Lazio, la decisione shock di Romagnoli: Lotito si era convinto, il retroscena
ROMA - Incredibile a credersi anche questa. Romagnoli, non Lotito, ha fatto saltare l’accordo tra la Lazio e l’Al-Sadd raggiunto al fotofinish dopo essersi scontrato con tutti pur di liberarsi. Non ha rinunciato alle mensilità di novembre, dicembre e gennaio, totale di 600 mila euro, negandosi i 18 milioni che avrebbe guadagnato in tre anni. Questa la ricostruzione finale, verificata con le parti in causa. La Lazio e lo staff del giocatore. Non ci sono reazioni ufficiali, forse arriveranno a tempo debito. Alessio, è facile immaginarlo, ha seguito il principio sacrosanto che il dovuto va riconosciuto, tanti ex in passato pur di liberarsi hanno accettato questa imposizione di Lotito. Una sgradevole vecchia regola. Romagnoli non l’ha fatto perdendo una fortuna e mettendo a rischio il futuro alla Lazio, che a sua volta ha perso circa 9 milioni dalla mancata cessione e un risparmio di altri 9 sugli stipendi al lordo da riconoscere al giocatore fino al 2027. Solo Romagnoli può spiegare ogni decisione presa dalla vigilia di Lecce in poi. E’ una storia iniziata male, finita peggio. Gestita maldestramente anche dal giocatore. Chi può dire adesso se sia meglio o no che Romagnoli sia rimasto? L’ultimo strappo ha danneggiato ancora di più i rapporti. Tra oggi e domani, giorno di ripresa degli allenamenti, si capirà come proseguiranno la Lazio e Alessio. Nulla è da escludere. Erano separati in casa, il rischio è che restino tali. Romagnoli si era autoescluso ottenendo un lungo permesso per la nascita del figlio. Ora la mossa tocca a Lotito.

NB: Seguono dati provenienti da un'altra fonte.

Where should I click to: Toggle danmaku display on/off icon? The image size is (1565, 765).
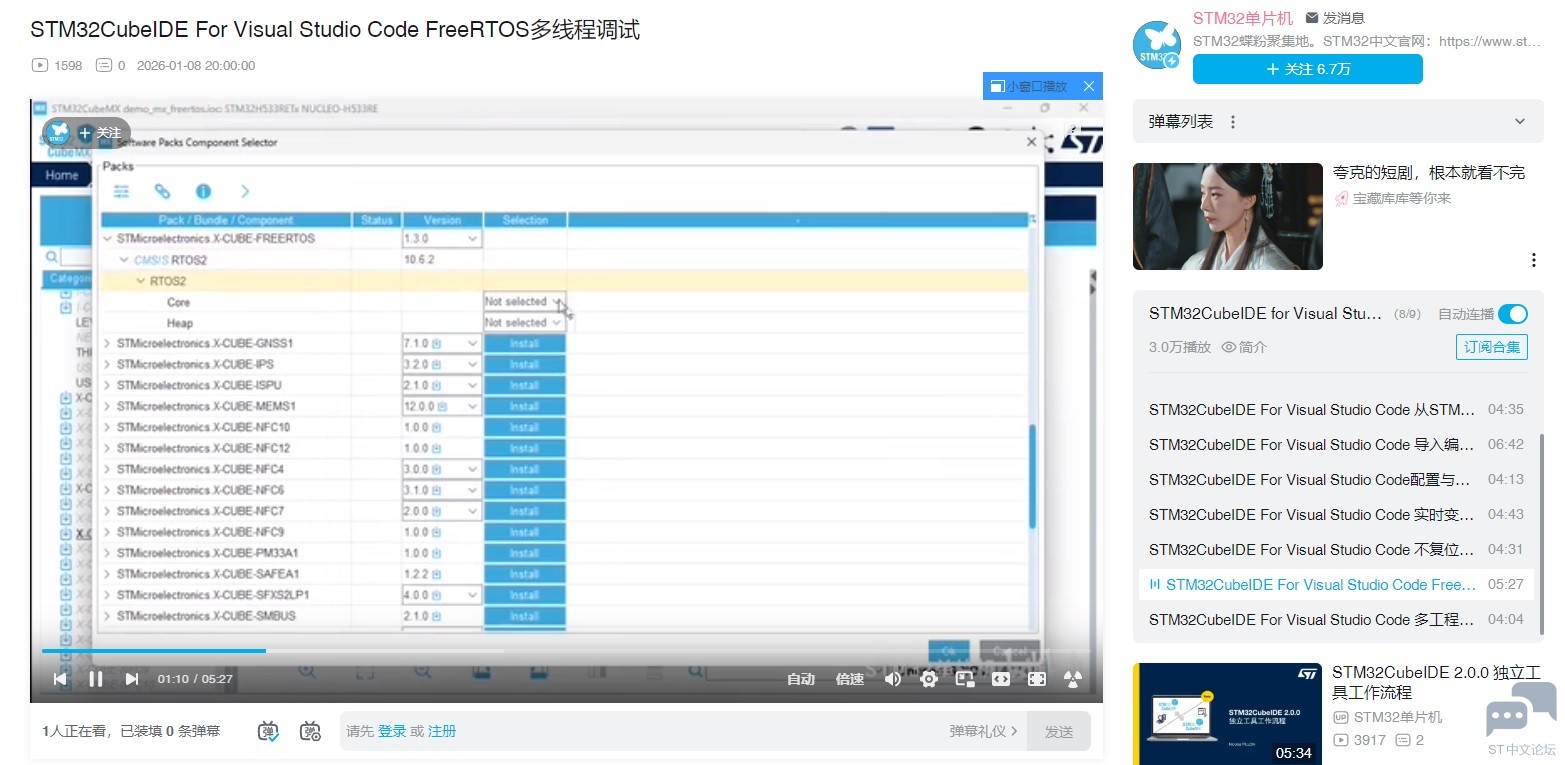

La ricostruzione su Romagnoli
E’ finita con un’altra commedia. Ci perde sempre e solo la squadra, rimasta con due centrali per Torino a meno che il caso Romagnoli non rientri d’incanto, ipotesi remota, o che non arrivi un centrale in più entro 48 ore. E’ finita dopo un inutile maratona iniziata ieri mattina. Romagnoli s’era presentato a Formello senza appuntamento. Voleva parlare con il diesse Fabiani. Ma andava convinto Lotito. Avrebbe liberato Alessio solo con l’avallo pubblico di Sarri. Non è mai arrivato il suo sì. Lotito, alla fine, aveva ceduto, caso più unico che raro. La trattativa con l’Al-Sadd, il vecchio club di Zarate, contro cui il presidente aveva combattuto in passato, era ripartita. E siccome ogni affare non è bello se non è litigarello, la Lazio l’ha portato come sempre alle lunghe. Lotito ha chiesto un rilancio: dai 7,5 milioni più 1 di bonus ad almeno dieci milioni. Non è chiaro se i qatarioti abbiano rilanciato o meno, si racconta che Mancini è intervenuto per sensibilizzarli. E’ certo che Lotito poi ha chiesto il pagamento cash. L’accordo è stato trovato poco prima del gong delle 22, orario concesso all’Al-Sadd su deroga dalla sua federazione. Era arrivata l’approvazione degli avvocati dopo lo scambio di documenti. All’improvviso il no.
Rugani e Leite
Mentre si sviluppava la trattativa per Romagnoli la Lazio teneva in caldo Diogo Leite, bloccato da venerdì, il centrale portoghese dell’Union Berlino, autore di un autogol ieri in campionato, forse colpa dello stordimento di mercato. E Rugani, 31 anni, tornato alla Juve. Sarri l’aveva fatto esordire a Empoli a 19 anni, cerca una guida pronta, sembra lo stessero accontentando. C’è tempo fino a domani per prendere un centrale, evitando altre tristi comiche finali.